Uma das maiores novidades deste movimento é a flexibilização das rotas comerciais. Paralelamente ao tratado geral, o Brasil fechou acordos bilaterais específicos com a Argentina e o Paraguai que passam a permitir a chamada sétima liberdade do ar para voos de passageiros. A regra foi respaldada por uma portaria do Ministério dos Portos e Aeroportos (MPOR) publicada na última semana, no dia 10 de julho.
“O que é a sétima liberdade do ar? Na prática, isso permite que uma companhia aérea brasileira opere voos comerciais diretamente entre a Argentina e o Paraguai, por exemplo, sem que o avião precise decolar ou pousar no Brasil em nenhum momento daquela rota.”

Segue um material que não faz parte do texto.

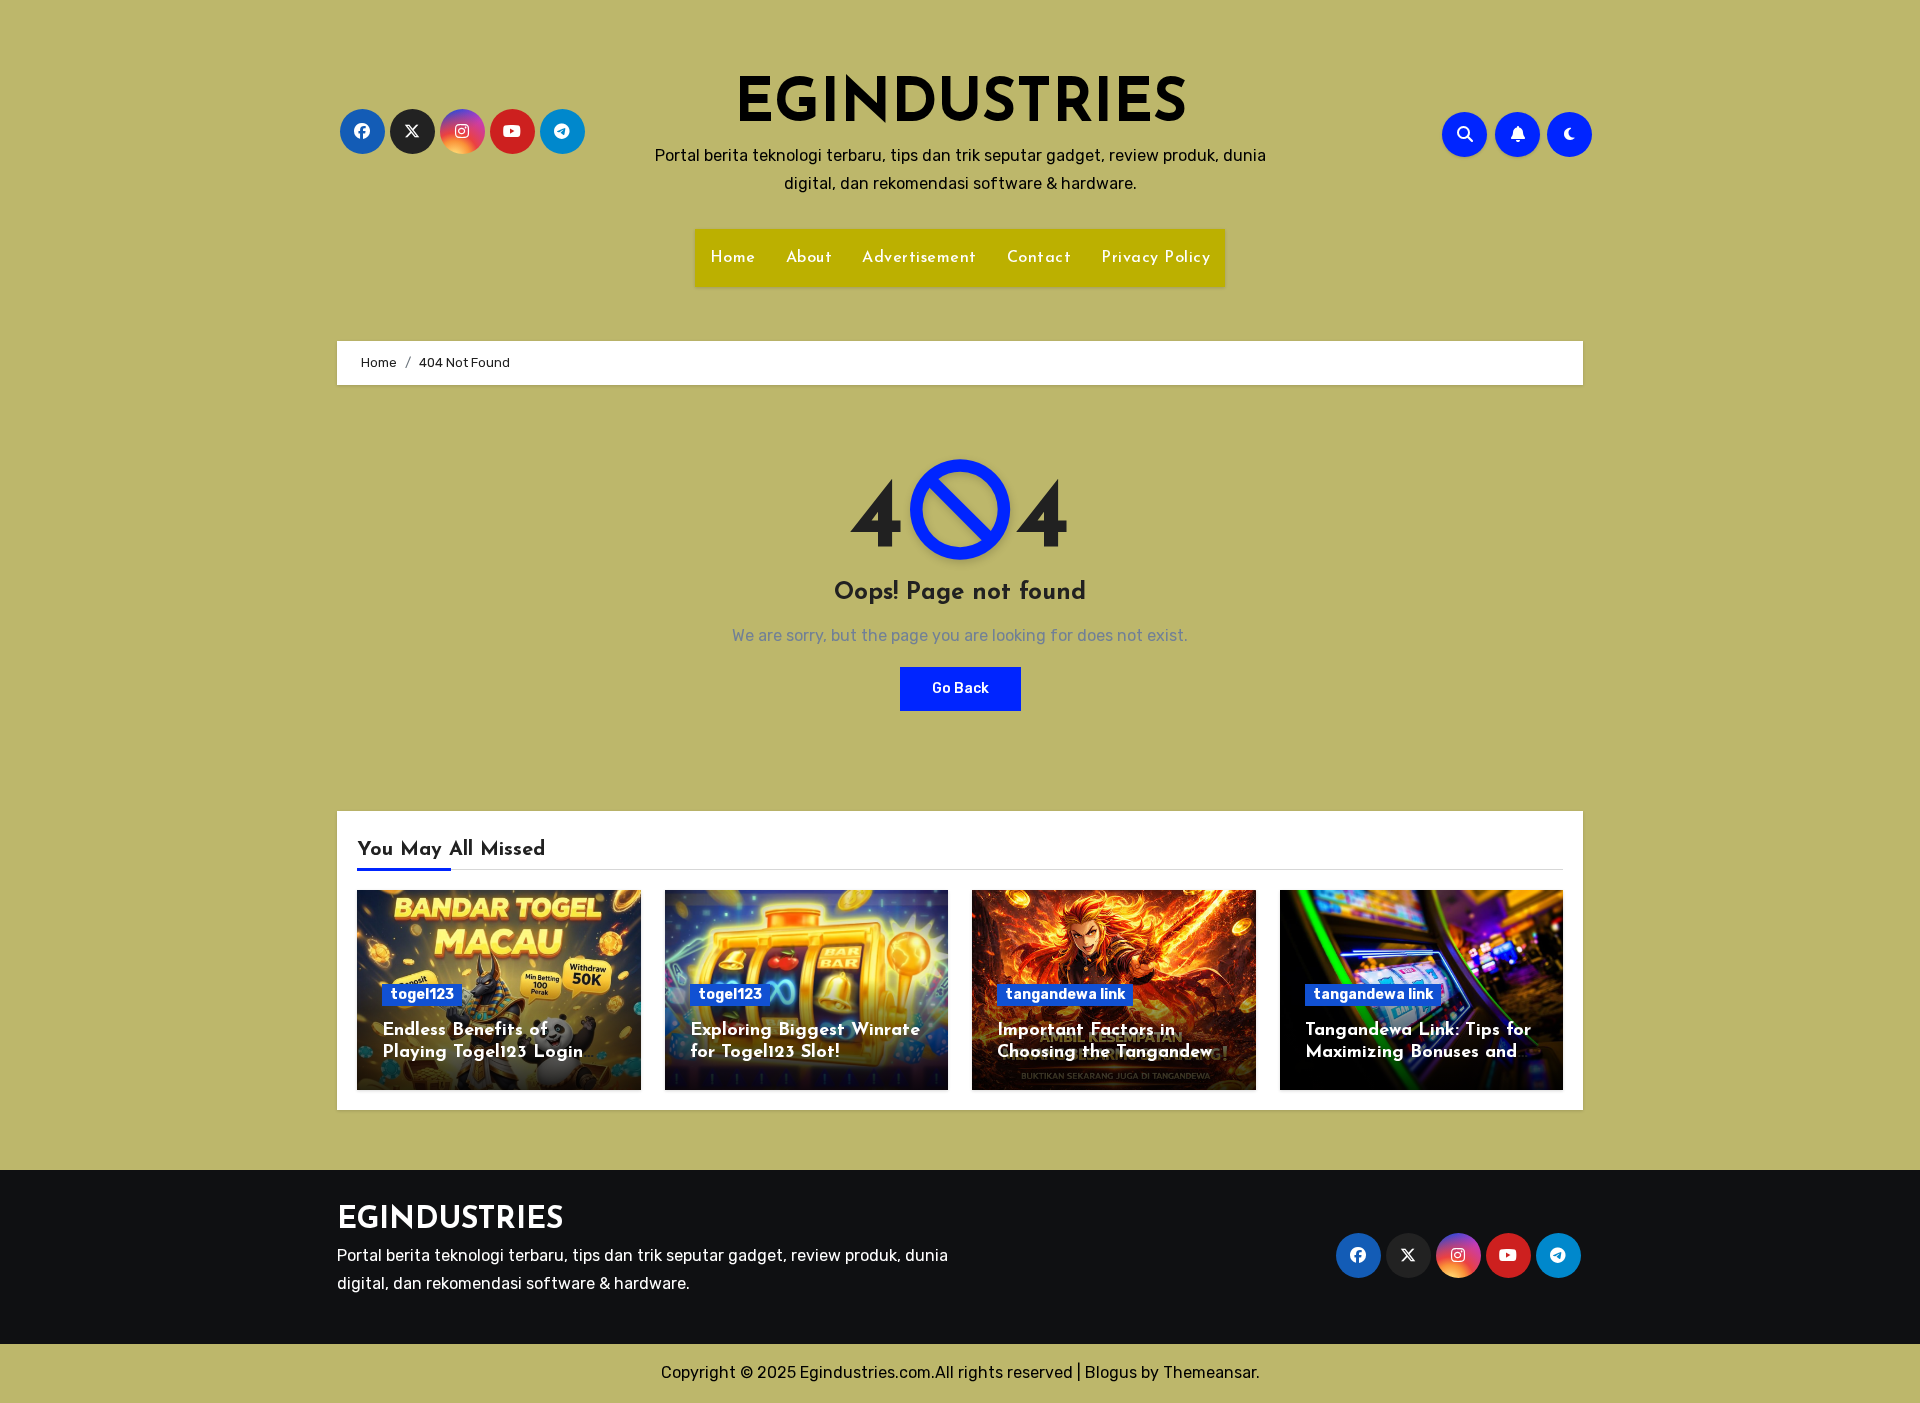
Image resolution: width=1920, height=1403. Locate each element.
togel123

No caso do Paraguai, o novo acerto também consolida essa mesma liberdade para o transporte de cargas, simplificando e agilizando o comércio de mercadorias entre os dois países. A integração do espaço aéreo vizinho não acontecerá do dia para a noite. O projeto prevê passos graduais para respeitar a legislação e as particularidades jurídicas de cada país.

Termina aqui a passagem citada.